[Exercise requirements]
Look for the word "computer" in the entries and copy each line where it appears.

[Data]

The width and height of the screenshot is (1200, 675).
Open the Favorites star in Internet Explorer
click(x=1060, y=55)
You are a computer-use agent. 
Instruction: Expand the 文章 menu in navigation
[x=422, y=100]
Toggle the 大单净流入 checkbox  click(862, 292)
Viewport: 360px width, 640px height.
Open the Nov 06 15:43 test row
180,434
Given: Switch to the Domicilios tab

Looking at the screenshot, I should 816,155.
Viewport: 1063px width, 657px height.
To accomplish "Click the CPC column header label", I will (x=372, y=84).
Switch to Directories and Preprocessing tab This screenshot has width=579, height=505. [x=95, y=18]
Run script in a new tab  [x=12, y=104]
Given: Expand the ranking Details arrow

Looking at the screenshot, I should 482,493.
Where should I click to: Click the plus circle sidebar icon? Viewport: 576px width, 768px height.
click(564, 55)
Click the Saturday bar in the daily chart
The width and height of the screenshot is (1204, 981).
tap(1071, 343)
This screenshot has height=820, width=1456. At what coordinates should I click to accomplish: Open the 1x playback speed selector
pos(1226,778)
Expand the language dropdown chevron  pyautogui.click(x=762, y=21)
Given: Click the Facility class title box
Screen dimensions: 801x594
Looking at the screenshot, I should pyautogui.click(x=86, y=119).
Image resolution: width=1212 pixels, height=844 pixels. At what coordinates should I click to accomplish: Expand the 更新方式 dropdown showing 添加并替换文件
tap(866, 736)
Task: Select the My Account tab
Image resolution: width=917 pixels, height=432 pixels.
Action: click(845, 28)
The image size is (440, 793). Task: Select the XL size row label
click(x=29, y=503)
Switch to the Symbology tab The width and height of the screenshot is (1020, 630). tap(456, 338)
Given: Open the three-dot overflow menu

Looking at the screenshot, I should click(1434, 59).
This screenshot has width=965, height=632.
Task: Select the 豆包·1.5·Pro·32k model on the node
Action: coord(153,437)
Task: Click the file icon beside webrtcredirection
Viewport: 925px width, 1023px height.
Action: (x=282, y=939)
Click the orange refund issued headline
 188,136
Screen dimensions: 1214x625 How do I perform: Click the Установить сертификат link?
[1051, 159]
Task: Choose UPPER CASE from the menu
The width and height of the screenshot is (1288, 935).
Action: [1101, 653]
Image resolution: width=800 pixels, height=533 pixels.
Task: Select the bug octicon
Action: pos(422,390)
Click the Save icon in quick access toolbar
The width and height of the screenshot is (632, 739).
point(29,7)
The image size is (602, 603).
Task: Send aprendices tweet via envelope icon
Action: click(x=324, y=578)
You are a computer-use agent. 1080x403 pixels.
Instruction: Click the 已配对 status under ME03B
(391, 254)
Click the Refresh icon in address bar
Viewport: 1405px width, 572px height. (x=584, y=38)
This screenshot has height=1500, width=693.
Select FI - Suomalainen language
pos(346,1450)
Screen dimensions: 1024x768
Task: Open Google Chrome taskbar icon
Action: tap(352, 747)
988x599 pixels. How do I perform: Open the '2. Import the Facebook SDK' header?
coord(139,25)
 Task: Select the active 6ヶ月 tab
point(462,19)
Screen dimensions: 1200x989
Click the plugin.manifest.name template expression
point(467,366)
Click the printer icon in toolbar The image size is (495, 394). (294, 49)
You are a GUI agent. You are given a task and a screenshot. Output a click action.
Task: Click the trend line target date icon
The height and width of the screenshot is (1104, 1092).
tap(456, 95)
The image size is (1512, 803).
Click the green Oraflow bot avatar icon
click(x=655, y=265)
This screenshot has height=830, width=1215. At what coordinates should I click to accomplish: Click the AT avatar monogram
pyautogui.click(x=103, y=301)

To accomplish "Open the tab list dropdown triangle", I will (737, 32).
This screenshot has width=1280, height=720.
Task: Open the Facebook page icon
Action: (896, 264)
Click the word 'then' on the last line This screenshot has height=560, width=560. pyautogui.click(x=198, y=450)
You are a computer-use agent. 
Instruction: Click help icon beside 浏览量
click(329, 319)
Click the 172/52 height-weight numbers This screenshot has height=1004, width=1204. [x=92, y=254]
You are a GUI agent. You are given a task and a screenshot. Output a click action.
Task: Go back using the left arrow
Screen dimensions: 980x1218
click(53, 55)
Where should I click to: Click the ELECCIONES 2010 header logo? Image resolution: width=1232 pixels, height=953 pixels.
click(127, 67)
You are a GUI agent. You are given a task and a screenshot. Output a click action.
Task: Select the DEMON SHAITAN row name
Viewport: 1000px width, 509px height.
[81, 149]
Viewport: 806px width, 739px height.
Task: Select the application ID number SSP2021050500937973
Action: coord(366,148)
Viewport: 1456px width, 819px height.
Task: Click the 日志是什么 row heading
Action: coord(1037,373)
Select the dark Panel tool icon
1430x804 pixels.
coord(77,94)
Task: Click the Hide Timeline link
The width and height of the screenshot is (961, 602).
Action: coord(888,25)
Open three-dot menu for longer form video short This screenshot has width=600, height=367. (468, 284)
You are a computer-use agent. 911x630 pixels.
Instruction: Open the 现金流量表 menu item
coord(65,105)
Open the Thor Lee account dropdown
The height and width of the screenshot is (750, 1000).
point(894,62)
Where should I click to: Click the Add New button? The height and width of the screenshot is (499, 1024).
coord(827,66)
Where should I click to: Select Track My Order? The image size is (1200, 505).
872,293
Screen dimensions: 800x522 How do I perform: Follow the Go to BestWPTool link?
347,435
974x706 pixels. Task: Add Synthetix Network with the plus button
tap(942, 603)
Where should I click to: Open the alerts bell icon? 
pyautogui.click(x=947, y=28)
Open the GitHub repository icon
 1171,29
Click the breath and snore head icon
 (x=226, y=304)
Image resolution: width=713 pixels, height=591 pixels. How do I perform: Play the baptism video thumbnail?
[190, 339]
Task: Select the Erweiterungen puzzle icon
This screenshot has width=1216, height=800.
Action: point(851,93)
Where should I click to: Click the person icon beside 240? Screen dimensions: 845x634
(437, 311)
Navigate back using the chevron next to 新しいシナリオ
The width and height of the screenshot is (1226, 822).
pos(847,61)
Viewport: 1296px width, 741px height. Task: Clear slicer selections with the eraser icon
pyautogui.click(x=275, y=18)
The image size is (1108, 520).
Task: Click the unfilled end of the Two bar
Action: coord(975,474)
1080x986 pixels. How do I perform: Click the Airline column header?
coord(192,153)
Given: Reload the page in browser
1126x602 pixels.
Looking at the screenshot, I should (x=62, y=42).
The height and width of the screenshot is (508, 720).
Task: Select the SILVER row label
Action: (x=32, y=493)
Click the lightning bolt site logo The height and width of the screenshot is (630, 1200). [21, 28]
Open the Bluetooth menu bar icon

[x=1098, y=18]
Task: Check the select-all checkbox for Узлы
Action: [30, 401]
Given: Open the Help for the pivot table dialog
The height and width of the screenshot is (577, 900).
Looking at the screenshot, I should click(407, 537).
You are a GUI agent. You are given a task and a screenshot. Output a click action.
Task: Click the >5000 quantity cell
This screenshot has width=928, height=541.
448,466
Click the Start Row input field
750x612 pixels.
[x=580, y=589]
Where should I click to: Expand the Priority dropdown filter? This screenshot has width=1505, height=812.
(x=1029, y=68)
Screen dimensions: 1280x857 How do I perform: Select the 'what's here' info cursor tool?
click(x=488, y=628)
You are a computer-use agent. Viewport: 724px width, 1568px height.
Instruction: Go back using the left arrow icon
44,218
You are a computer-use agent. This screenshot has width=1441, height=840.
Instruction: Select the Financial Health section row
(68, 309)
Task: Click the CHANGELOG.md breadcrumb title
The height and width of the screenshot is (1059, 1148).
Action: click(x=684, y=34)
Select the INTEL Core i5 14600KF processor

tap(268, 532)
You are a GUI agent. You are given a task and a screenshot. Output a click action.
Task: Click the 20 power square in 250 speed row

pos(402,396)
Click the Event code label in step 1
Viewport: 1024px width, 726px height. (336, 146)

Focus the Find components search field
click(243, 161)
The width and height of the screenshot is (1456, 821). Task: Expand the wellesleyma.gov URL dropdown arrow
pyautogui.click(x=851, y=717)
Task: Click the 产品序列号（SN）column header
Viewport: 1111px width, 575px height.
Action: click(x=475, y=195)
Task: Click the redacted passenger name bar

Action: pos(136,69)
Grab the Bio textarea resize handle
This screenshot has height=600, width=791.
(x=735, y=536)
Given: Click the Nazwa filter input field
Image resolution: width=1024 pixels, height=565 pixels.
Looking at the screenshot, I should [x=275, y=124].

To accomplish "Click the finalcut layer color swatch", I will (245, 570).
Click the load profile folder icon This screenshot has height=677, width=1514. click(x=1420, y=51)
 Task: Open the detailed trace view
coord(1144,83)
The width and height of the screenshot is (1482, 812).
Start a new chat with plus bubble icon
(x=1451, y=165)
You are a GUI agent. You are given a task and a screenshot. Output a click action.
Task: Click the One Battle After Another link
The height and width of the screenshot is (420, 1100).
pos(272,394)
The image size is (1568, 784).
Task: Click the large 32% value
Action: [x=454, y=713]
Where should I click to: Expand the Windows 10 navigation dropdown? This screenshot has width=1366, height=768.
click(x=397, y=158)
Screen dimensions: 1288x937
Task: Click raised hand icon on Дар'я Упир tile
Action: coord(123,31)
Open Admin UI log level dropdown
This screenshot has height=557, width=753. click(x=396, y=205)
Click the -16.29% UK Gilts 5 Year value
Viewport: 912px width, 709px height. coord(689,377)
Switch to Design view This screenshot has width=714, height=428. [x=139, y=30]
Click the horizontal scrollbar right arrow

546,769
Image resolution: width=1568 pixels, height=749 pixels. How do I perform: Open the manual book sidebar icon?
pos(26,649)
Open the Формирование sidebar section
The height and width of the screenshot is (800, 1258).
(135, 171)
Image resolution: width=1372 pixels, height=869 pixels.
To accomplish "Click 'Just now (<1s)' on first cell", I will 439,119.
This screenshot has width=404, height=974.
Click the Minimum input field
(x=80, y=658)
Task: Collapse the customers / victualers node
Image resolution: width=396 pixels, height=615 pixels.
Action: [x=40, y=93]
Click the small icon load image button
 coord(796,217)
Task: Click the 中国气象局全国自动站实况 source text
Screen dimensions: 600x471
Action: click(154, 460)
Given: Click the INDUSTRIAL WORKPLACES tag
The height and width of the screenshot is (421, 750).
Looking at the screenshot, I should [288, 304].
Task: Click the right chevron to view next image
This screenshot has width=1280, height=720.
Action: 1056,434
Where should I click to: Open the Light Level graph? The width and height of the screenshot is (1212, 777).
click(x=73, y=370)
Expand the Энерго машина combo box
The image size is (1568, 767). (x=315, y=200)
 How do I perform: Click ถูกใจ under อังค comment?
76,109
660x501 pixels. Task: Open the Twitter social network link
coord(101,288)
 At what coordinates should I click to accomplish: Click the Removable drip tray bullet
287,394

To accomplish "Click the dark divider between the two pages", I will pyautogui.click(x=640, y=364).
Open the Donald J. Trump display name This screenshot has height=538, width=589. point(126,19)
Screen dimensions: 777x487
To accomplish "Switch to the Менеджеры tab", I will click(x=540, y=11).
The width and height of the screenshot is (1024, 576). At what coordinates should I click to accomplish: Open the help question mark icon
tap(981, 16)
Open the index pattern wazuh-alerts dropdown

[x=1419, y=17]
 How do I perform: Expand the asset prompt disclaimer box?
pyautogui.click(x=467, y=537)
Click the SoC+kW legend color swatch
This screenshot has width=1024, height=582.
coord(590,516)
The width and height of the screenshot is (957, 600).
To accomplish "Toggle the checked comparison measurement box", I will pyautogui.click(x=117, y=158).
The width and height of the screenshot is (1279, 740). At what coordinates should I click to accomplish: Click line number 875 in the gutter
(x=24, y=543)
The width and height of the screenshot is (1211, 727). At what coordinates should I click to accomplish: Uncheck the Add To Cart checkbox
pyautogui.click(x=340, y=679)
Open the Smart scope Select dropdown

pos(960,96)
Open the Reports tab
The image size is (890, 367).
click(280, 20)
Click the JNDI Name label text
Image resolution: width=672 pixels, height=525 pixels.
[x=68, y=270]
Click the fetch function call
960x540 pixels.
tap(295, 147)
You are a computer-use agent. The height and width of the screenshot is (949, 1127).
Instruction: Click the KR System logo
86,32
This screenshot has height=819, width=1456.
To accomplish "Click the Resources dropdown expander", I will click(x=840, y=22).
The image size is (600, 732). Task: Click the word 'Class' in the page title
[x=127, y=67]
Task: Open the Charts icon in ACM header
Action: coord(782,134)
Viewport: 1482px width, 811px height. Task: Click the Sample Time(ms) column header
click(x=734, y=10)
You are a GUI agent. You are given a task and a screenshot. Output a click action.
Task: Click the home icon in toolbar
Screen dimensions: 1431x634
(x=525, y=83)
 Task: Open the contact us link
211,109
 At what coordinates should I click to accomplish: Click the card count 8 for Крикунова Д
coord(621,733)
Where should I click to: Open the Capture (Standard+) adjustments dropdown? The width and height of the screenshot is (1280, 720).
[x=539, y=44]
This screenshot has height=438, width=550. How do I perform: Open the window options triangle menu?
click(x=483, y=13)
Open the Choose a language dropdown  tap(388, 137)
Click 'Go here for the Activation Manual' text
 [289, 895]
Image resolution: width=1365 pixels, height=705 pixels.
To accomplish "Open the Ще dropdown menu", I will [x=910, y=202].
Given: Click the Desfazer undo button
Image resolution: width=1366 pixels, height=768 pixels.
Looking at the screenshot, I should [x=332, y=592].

[Result of this task]
You are a computer-use agent. 
You are a computer-use agent. 1080x403 pixels.
You are a computer-use agent. 
You are a computer-use agent. 911x630 pixels.
You are a computer-use agent. Viewport: 724px width, 1568px height.
You are a computer-use agent. This screenshot has width=1441, height=840.
You are a computer-use agent. The height and width of the screenshot is (949, 1127).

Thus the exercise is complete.